Column: Bullies vs. cookies: The bullies lose

My father gave me a lifetime's worth of great advice. He set fine examples for me in both words and actions, but he failed miserably when it came to bullies and how to deal with them when I was in elementary school in the 1960s.

My father wanted me to take matters into my own hands, which sounded only slightly less terrifying than my mother's advice, which was to bring my tormenters a plate of cookies as a "friendship offering."

My father's suggestion was a common one of the era. My mother was simply way ahead of her time. My father the solider, however, was more persuasive.

The point is they responded when they learned I was going through a living hell at school. And because they were involved, and did not see this as an issue only school officials could or should handle, I made it out of third grade fairly sound.

My father's advice was to meet force with force, instruction that today would undoubtedly be met with wholesale condemnation. Stand up to them, he said. They're more afraid of you than you are of them.

No, Dad. They're not. They are five inches taller and 50 pounds heavier than I am. That's why they pick on me.

The bigger they are the harder they fall, he said.

No, Dad. The smaller they are the farther they fly. Trust me on this.

Only cowards run.

I had no comeback but to stare back at him, wide-eyed and silent. Cowardly is not the word I wanted people to think of when they thought of me. It was time to face my fears.

Roberto and Umberto Ortiz were twins. They were the terror of Pasodale Elementary School in the Lower Valley of El Paso, Texas, feared by students and faculty alike.

All anyone had to say was "the twins" and my insides turned into pudding. My heart skipped, my stomach flipped and cold sweat dripped down from my armpits, giving me goose bumps the size of gumdrops.

The first time the twins got me was near the end of first grade, on the basketball court. Unfortunately for me, the P.E. coach saw what happened and the twins were disciplined.

From that day forward, I was a marked boy.

They punched me around in the restroom. They kicked me on the playground and they ambushed me from the bar ditch next to the cotton fields we walked by every day to and from school.

On days they didn't get me, it wasn't for lack of trying. It was because I ran. Like the wind.

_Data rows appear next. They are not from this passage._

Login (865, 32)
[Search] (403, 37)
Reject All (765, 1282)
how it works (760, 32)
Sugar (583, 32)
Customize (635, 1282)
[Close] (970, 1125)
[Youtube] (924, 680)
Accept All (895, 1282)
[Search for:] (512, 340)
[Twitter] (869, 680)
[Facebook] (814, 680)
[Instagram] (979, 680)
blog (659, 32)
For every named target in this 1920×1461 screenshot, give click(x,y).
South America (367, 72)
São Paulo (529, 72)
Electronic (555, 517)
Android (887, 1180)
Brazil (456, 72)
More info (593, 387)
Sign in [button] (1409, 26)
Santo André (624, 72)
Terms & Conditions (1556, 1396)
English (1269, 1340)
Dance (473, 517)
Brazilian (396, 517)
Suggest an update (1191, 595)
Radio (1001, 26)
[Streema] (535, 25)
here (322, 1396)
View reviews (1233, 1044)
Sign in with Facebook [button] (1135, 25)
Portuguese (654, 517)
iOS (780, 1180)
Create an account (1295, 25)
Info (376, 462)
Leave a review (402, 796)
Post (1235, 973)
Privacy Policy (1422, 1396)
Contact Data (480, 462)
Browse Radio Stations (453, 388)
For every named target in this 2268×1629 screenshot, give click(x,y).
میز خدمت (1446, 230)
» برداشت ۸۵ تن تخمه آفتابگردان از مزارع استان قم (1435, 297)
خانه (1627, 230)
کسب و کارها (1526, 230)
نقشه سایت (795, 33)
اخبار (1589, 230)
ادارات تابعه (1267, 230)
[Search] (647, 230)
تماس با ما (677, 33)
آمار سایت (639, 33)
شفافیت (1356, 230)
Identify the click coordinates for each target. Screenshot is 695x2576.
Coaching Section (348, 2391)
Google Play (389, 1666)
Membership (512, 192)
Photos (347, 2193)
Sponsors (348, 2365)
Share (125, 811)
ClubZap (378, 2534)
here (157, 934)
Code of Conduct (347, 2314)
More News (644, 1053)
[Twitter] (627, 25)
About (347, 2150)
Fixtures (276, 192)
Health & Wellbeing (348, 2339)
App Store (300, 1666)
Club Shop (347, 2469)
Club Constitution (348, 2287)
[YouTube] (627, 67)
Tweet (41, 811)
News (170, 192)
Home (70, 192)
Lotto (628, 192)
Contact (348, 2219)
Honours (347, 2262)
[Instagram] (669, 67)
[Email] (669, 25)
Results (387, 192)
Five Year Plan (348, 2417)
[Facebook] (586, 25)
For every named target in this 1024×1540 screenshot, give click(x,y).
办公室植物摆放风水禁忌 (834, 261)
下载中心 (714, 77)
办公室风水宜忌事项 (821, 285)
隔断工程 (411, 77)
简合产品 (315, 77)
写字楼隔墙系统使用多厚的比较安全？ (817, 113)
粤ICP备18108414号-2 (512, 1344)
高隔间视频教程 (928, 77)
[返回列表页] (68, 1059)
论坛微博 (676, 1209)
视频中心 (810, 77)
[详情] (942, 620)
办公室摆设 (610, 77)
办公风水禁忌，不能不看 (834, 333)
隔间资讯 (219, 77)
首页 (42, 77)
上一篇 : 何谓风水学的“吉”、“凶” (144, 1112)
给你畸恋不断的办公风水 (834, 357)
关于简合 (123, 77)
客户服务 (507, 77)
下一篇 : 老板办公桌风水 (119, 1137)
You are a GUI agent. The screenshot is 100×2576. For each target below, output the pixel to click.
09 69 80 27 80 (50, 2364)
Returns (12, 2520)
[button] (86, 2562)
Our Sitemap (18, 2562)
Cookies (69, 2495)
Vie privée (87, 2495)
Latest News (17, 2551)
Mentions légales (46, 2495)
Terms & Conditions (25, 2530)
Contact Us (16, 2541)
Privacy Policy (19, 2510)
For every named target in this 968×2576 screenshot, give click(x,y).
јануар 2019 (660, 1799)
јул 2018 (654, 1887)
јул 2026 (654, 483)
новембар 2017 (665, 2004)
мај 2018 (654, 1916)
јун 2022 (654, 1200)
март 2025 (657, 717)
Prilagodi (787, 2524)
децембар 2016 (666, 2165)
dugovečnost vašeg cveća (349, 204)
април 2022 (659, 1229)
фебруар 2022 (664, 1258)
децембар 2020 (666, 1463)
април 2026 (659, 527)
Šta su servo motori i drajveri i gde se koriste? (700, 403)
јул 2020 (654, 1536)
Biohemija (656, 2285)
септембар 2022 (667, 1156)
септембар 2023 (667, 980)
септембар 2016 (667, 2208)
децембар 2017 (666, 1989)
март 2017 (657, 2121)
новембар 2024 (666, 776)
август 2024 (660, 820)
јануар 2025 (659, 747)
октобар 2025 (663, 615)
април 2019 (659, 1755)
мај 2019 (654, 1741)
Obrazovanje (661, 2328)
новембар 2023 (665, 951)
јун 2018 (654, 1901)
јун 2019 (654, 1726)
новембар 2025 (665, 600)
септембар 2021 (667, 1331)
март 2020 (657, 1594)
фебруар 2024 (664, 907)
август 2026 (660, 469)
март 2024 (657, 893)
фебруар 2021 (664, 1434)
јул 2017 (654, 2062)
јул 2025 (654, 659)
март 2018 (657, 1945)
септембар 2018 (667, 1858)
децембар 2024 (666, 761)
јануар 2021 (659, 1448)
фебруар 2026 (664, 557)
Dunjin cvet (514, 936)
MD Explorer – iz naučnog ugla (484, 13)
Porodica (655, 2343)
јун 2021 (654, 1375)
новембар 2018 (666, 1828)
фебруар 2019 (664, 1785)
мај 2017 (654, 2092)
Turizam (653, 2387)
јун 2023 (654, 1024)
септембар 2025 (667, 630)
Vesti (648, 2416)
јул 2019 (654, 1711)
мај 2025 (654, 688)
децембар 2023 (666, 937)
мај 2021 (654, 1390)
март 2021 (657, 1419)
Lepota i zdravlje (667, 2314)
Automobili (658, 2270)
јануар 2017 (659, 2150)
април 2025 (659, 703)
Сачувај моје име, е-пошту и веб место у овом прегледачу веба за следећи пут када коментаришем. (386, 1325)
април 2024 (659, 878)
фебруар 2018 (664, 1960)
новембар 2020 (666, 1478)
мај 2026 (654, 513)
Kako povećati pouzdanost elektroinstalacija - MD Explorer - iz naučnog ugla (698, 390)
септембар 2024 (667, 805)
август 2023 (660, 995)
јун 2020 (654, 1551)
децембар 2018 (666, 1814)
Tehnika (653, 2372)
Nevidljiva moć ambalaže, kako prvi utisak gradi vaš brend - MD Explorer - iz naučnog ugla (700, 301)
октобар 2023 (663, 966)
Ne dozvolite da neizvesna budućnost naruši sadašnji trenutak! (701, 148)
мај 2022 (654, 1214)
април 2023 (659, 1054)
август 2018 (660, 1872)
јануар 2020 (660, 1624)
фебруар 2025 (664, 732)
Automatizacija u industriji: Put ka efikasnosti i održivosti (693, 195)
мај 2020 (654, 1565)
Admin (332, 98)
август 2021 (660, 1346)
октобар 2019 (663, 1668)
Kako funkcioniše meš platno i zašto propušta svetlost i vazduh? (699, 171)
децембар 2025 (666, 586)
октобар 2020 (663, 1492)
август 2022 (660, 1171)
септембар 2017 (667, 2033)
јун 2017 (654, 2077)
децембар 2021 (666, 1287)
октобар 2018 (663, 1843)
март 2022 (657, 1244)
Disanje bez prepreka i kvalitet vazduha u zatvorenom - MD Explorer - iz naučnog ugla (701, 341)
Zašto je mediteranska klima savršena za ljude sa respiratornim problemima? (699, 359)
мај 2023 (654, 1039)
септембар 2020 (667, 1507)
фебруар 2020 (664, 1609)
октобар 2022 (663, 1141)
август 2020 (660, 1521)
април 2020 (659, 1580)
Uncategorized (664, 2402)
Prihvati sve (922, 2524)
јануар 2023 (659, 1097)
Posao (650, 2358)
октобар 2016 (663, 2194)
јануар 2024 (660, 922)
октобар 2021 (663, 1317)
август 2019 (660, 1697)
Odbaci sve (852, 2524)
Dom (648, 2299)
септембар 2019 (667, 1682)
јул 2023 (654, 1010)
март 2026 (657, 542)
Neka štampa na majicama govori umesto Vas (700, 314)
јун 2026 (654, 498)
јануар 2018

When my father told me I could no longer run from fights, I did the next best thing. I asked my big brother to take care of my problem like only big brothers can.

He was four years older and in junior high, so he wasn't going to do my dirty work, but he did promise to stand by when the Big Fight took place, and he promised to make sure I would battle the twins one at a time.

That gave me little hope. I was certain one of them could beat me up as easily as two, but I was committed. The specter of being labeled a coward became a far greater fear than anything else in my young life.

The fight was awesome if your name was Roberto. It probably lasted about 30 seconds, but half a minute can seem like a lifetime when you're getting the snot knocked out of you.

The twins had an older brother who dragged Roberto away, saving me from certain ignoble death. My brother grabbed me - as if I was actually going to continue fighting - and we walked home.

That night, Mr. and Mrs. Ortiz and their youngest sons, the twins, stopped by unannounced. They had a bottle of red wine for my folks and their sons had an apology for me.

Dad invited them inside and Mom set out a plate of cookies.

I never again had a problem with the twins, and neither did anyone else.

They, like my siblings and I, had good parents.